Potensi penurunan produksi beras Tiongkok tahun ini karena cuaca buruk di wilayah Sungai Yangtze sepertinya tidak akan mendorong volatilitas besar pada harga beras global, menurut Fitch Ratings pekan lalu.
“Fitch memperkirakan bahwa tingkat kerugian sebesar 10-20 persen pada beras musim tengah tahun ini di tujuh provinsi yang paling terkena dampak berpotensi mengurangi produksi beras tahunan Tiongkok sebesar 3-6 persen, atau 7 juta-14 juta metrik ton,” katanya. .

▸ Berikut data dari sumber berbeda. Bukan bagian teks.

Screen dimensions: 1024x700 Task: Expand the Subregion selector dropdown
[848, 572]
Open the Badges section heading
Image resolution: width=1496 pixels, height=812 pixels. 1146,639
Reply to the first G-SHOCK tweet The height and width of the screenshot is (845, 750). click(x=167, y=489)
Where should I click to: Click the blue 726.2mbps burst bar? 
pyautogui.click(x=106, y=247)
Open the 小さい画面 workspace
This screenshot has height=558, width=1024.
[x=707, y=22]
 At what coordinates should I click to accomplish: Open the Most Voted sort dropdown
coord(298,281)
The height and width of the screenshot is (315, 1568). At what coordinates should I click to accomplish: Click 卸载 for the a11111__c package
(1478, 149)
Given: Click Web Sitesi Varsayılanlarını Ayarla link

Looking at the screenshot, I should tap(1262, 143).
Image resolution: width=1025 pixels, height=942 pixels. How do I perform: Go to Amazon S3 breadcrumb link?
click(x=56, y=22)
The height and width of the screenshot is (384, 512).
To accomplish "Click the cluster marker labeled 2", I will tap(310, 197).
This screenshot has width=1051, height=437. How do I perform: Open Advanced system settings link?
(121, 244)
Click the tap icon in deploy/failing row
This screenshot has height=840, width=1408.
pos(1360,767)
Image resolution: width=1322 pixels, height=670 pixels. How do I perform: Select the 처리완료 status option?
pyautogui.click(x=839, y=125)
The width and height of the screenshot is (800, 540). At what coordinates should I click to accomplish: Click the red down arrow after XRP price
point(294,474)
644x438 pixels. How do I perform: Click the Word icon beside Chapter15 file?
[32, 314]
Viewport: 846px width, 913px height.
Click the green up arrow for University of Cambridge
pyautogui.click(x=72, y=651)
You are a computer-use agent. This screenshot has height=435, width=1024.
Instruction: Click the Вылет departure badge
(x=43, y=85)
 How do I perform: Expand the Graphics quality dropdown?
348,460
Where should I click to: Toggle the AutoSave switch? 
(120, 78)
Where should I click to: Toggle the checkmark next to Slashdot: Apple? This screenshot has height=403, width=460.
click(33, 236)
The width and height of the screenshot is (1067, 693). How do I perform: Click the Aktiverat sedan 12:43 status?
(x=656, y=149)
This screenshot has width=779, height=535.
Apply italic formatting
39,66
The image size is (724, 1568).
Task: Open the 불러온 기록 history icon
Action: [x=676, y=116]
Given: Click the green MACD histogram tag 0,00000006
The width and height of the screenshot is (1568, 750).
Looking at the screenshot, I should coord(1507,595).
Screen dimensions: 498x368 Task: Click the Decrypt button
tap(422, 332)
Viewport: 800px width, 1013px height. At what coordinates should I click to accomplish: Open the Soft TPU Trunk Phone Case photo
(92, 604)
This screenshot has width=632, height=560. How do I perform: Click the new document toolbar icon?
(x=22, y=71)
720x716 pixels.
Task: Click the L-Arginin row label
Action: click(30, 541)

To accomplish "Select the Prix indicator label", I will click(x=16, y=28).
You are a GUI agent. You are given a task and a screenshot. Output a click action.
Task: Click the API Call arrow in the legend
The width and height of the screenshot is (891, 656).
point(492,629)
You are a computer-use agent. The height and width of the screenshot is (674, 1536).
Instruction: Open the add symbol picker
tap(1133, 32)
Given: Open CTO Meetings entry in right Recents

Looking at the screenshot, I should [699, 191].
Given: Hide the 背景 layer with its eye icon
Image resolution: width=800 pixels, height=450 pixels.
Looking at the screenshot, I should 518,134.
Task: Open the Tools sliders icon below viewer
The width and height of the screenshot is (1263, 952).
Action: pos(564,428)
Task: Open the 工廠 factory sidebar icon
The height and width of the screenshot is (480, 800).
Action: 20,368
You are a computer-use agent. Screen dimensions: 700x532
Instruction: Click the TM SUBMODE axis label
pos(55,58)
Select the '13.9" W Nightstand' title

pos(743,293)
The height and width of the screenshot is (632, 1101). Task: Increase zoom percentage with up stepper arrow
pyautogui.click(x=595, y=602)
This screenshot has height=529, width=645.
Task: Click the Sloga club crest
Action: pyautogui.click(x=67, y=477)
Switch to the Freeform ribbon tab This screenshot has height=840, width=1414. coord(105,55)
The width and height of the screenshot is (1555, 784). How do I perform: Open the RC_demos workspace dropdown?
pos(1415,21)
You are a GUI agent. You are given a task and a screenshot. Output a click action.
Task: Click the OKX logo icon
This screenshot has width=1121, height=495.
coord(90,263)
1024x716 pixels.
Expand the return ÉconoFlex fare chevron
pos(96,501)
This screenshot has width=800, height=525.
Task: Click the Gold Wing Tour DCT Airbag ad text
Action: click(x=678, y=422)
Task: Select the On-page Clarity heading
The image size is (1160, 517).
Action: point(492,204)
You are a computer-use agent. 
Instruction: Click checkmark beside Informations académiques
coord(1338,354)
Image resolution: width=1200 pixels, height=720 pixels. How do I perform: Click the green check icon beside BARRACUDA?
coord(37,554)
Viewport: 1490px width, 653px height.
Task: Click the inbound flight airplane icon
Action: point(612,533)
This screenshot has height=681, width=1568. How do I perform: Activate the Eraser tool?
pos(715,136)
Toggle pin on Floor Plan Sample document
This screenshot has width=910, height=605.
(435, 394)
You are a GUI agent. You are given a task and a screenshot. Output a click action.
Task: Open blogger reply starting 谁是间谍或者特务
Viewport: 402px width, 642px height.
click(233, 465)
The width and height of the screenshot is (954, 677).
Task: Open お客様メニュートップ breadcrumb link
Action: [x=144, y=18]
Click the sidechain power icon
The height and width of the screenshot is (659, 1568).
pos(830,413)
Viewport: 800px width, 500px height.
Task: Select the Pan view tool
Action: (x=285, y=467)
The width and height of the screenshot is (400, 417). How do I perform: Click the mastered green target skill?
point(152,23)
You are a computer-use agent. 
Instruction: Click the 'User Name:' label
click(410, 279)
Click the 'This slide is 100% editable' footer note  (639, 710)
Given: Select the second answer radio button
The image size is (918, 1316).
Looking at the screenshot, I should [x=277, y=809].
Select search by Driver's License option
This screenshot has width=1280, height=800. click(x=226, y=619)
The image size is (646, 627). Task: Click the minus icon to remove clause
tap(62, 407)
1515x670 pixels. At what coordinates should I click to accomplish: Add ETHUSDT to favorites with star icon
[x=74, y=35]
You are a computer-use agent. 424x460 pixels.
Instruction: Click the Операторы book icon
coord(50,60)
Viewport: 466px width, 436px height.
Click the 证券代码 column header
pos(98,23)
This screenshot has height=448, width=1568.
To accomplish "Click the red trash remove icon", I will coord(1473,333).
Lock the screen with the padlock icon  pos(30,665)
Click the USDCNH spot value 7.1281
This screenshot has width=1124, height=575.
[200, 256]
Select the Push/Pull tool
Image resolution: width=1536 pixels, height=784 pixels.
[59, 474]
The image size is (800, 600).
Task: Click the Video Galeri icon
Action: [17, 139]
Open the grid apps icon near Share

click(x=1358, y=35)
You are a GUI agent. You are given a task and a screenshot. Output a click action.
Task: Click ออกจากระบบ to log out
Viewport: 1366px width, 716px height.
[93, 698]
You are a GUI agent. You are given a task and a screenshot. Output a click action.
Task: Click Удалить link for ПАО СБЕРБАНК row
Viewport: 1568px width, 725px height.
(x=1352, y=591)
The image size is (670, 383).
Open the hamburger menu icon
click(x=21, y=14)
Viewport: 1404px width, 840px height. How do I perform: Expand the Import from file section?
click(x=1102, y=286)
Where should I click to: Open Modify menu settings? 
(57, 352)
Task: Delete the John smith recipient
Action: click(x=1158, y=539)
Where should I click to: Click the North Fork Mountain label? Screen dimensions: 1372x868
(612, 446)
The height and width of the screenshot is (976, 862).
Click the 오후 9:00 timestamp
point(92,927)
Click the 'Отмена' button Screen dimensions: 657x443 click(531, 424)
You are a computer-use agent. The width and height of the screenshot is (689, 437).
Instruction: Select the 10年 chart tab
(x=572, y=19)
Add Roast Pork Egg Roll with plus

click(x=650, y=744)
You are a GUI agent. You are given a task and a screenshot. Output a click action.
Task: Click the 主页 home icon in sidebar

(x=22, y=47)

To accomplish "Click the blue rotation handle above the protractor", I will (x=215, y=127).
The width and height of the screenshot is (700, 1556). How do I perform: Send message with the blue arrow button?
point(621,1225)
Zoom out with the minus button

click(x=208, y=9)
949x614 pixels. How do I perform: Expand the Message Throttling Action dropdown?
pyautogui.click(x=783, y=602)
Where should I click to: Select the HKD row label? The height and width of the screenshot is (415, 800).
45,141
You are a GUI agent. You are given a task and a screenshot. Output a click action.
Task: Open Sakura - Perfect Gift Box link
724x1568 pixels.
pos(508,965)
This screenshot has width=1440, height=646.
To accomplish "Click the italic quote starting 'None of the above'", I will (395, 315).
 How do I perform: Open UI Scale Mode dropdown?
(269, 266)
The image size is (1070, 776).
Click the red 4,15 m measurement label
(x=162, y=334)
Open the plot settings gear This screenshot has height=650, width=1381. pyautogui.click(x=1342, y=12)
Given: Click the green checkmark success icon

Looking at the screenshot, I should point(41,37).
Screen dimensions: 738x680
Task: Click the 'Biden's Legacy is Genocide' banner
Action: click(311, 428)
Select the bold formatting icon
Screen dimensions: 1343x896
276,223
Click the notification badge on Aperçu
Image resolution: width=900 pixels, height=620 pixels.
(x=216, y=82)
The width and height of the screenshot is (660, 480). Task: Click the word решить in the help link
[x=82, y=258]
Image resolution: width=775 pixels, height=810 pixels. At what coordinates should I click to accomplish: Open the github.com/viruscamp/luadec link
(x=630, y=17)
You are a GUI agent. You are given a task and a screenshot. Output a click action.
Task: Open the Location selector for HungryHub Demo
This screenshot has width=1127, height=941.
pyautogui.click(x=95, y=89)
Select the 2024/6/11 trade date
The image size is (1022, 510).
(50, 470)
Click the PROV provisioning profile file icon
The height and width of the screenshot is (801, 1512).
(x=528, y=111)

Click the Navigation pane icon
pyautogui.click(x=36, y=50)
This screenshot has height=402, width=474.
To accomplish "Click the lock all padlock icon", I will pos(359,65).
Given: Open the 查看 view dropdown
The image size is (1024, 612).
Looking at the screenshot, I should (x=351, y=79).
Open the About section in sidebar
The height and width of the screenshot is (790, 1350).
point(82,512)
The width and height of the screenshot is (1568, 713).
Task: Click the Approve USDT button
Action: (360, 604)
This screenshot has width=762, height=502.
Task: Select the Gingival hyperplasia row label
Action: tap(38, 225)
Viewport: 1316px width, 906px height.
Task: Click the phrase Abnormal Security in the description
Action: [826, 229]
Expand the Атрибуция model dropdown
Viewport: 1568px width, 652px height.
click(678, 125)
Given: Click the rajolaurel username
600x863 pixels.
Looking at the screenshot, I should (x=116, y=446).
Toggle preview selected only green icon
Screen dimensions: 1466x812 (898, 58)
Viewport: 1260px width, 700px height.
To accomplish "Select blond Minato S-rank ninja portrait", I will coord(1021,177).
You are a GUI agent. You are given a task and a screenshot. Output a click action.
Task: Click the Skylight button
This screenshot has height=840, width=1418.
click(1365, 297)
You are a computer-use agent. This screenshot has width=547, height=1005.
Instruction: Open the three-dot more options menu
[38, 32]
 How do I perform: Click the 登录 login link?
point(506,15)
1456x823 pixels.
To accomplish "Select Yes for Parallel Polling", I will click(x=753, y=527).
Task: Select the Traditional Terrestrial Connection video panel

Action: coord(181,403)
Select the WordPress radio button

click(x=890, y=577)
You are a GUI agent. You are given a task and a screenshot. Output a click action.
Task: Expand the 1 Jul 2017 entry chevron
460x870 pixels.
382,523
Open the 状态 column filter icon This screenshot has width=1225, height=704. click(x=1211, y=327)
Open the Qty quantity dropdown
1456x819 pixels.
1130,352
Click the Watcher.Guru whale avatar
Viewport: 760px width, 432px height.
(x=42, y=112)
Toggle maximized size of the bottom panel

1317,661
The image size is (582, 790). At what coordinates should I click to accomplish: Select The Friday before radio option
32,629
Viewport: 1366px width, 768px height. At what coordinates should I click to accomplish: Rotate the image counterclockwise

Bahkan dengan cuaca ekstrem tahun ini, Tiongkok berada pada posisi yang tepat untuk menjaga produksi pangan dan menstabilkan harga, kata Li Guoxiang, peneliti di lembaga pembangunan pedesaan di Akademi Ilmu Sosial Tiongkok.
Dalam beberapa tahun terakhir, Tiongkok telah memperluas lahan pertanian untuk produksi biji-bijian, sehingga produksi beras dalam negeri meningkat dan kini terjadi surplus, katanya.
Tiongkok telah mengubah sekitar 900 juta mu – sekitar setengah dari total lahan subur di negara tersebut – menjadi lahan pertanian “berstandar tinggi”, katanya. Sebutan m
Pertanian industri dan irigasi yang efisien digunakan di lahan pertanian ini – yang telah ditingkatkan agar lebih tahan terhadap cuaca ekstrem – untuk menghemat air dan meningkatkan hasil panen.
“Masalah pangan Tiongkok adalah masalah struktural. Hal ini terutama disebabkan oleh kurangnya pasokan biji-bijian dan surplus beras, sehingga kekeringan yang terjadi saat ini memiliki dampak yang terbatas terhadap ketahanan pangan dalam negeri atau harga pangan secara keseluruhan,” kata Li.
Namun hal itu tidak akan menjadi penghiburan bagi Zhang, yang bersiap menghadapi penurunan pendapatan drastis tahun ini. Dia harus membayar biaya pengobatan anak-anaknya, sewa lahan pertanian yang dia sewa, dan pupuk untuk penanaman musim semi tahun depan.
“Saya pasti perlu meminjam uang dari kerabat akhir tahun ini. Banyak rumah tangga di sini yang mengalami kesulitan,” katanya.